Dataset rows:
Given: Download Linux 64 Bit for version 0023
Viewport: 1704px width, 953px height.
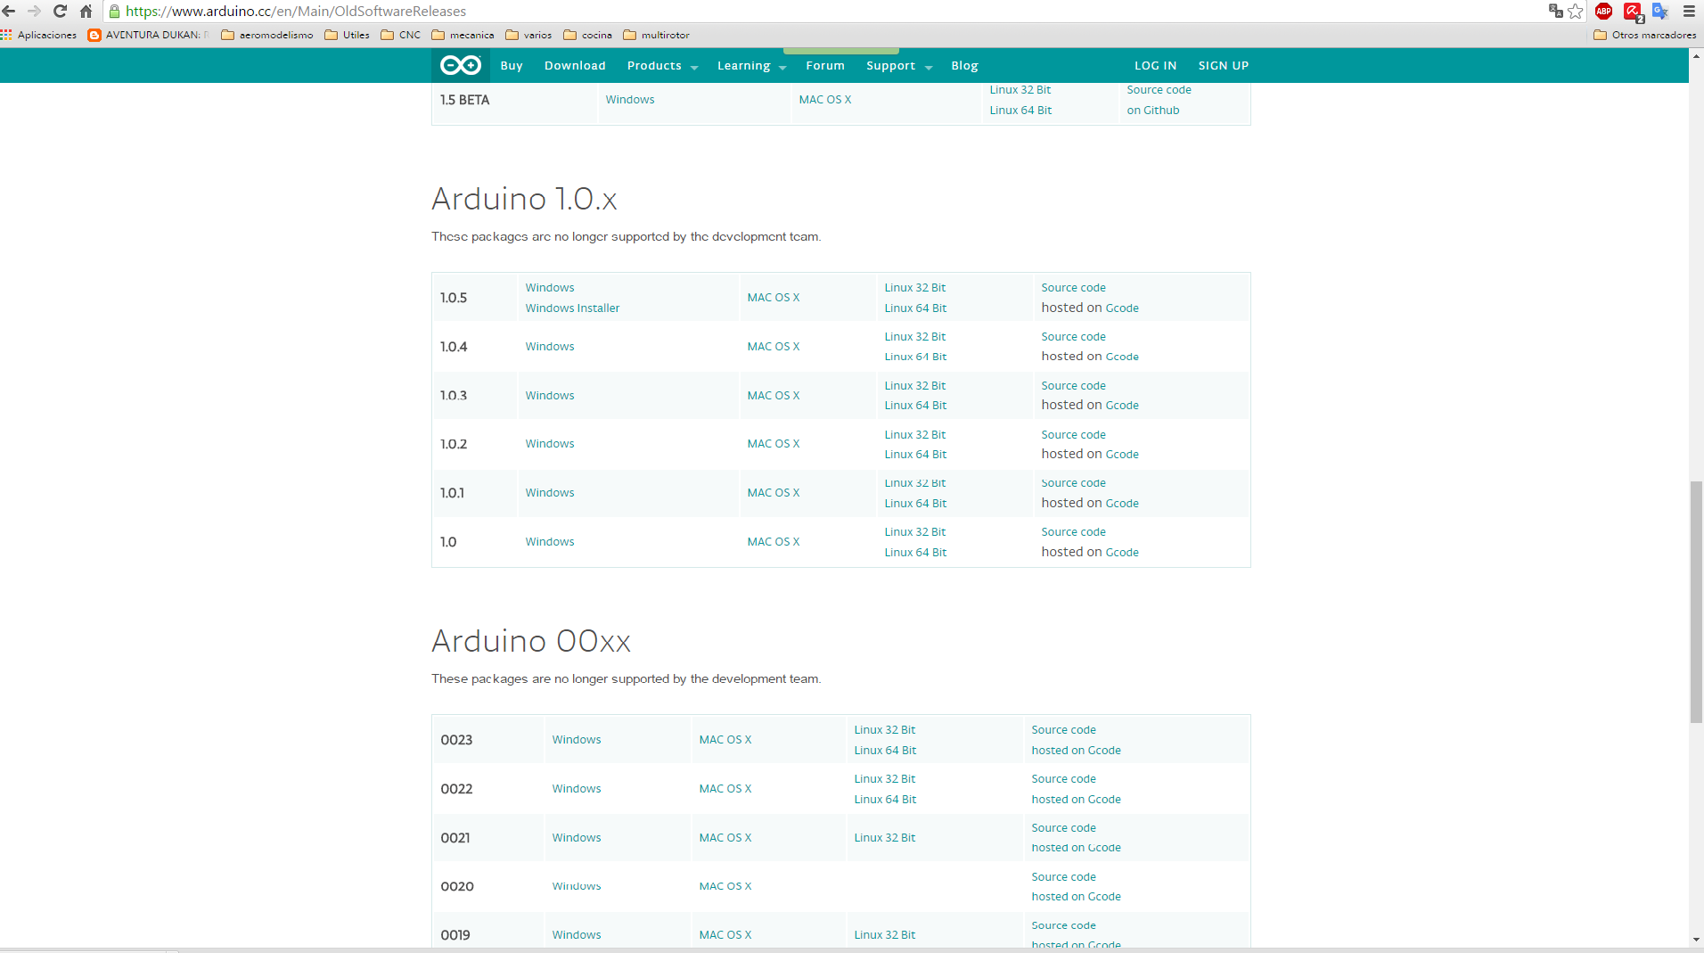Looking at the screenshot, I should 884,751.
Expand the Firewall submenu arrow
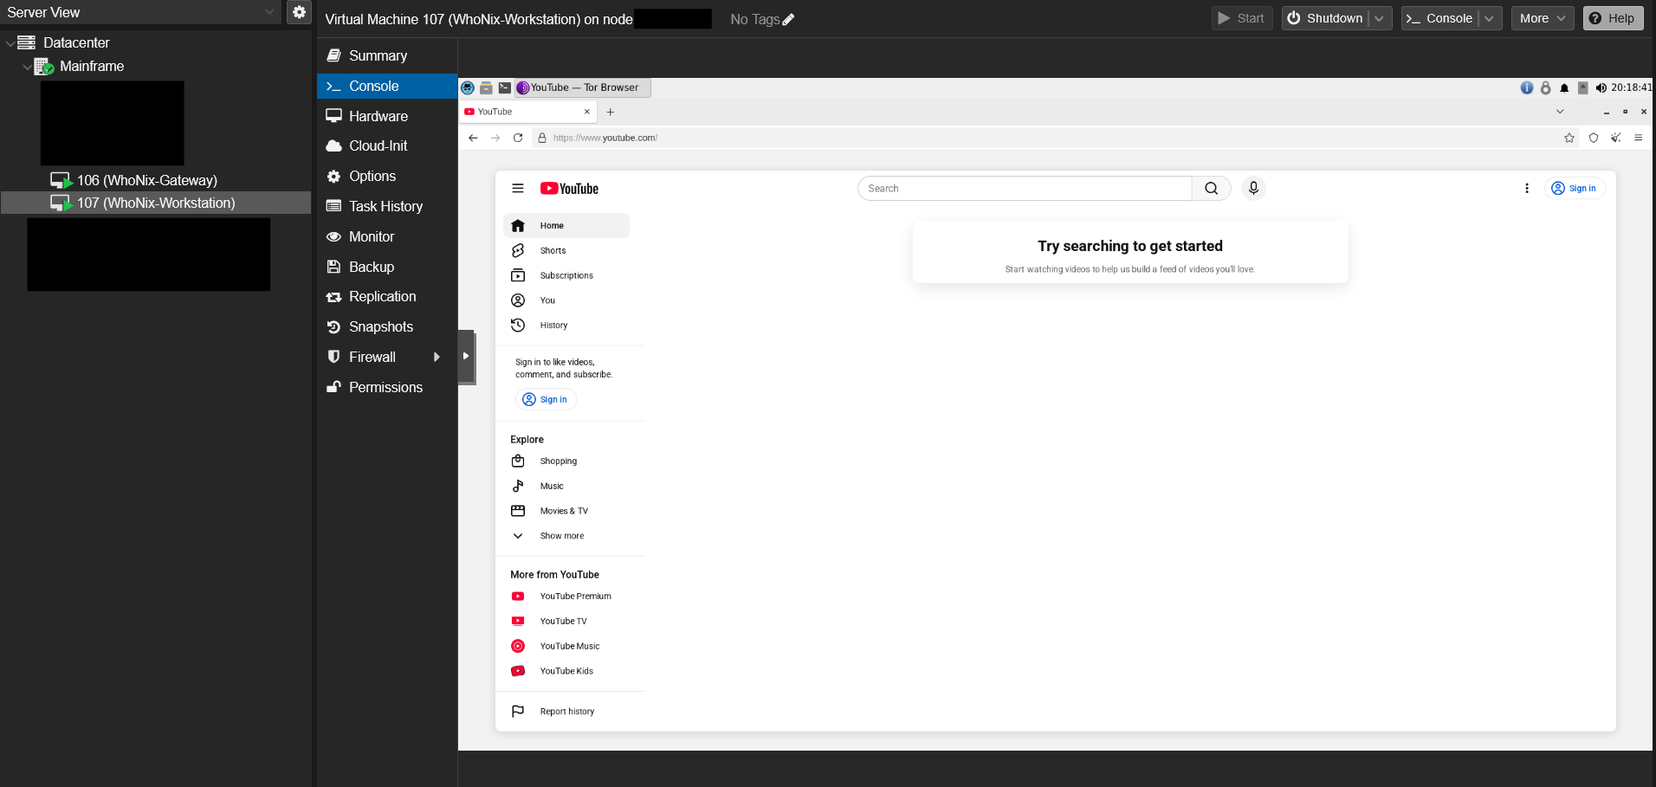The height and width of the screenshot is (787, 1656). [x=437, y=357]
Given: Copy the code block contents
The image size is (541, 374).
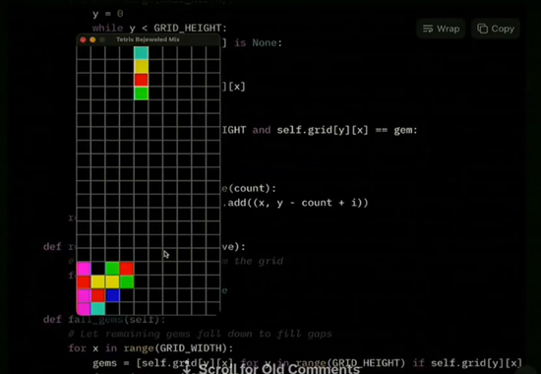Looking at the screenshot, I should point(496,29).
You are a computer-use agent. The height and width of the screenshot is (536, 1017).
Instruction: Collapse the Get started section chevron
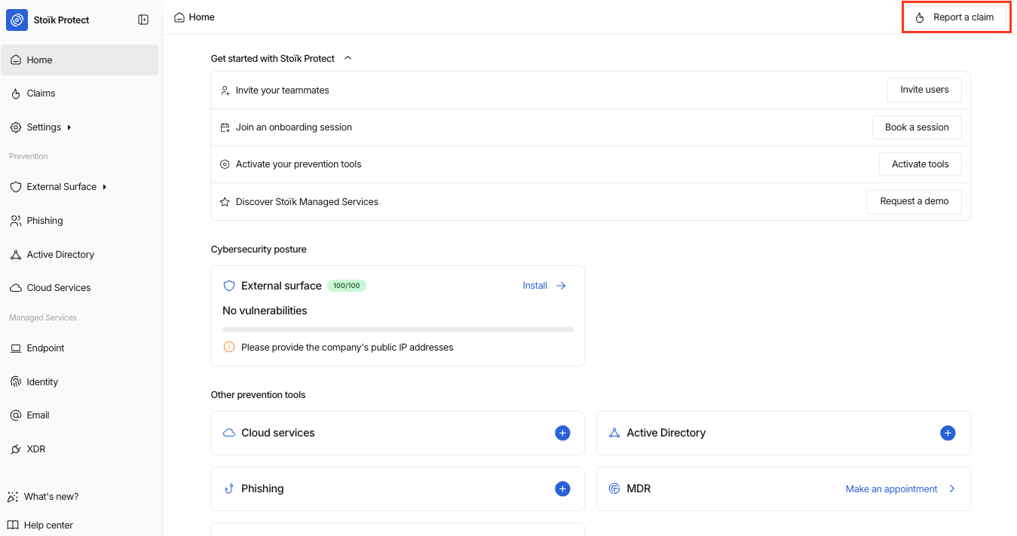coord(348,58)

Aim of the exercise: Extract every line of the listing above that contains the string "Given". Treat the match as case-sensitive.

Problem solution:
Given: Download Linux 64 Bit for version 0023
Given: Copy the code block contents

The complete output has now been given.